## The exercise
Gather every line of the data below that contains the string "computer", and copy each of those lines out in full.

## Given data
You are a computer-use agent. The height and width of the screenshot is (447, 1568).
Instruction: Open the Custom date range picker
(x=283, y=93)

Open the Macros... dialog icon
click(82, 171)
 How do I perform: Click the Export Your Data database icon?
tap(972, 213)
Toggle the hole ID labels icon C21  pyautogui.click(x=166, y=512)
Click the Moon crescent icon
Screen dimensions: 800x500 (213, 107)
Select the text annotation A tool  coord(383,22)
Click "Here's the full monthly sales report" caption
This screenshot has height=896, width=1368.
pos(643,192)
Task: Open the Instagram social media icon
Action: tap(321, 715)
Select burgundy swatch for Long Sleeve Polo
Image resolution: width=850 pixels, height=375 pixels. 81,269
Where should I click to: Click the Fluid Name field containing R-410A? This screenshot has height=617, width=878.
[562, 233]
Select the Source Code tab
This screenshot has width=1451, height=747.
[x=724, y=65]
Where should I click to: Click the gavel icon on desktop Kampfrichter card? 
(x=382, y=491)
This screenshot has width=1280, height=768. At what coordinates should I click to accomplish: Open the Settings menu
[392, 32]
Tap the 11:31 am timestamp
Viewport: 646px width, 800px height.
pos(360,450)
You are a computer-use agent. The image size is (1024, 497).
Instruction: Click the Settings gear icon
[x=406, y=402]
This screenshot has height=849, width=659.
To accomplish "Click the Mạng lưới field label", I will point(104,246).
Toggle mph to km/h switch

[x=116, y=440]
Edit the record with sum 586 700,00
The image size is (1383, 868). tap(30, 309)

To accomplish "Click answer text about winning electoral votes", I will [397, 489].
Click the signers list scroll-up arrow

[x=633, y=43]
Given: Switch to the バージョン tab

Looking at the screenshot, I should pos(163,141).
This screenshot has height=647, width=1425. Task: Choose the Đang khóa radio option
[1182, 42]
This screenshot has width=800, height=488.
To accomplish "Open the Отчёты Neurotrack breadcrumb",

## Answer to this exercise
You are a computer-use agent. The height and width of the screenshot is (447, 1568).
You are a computer-use agent. The image size is (1024, 497).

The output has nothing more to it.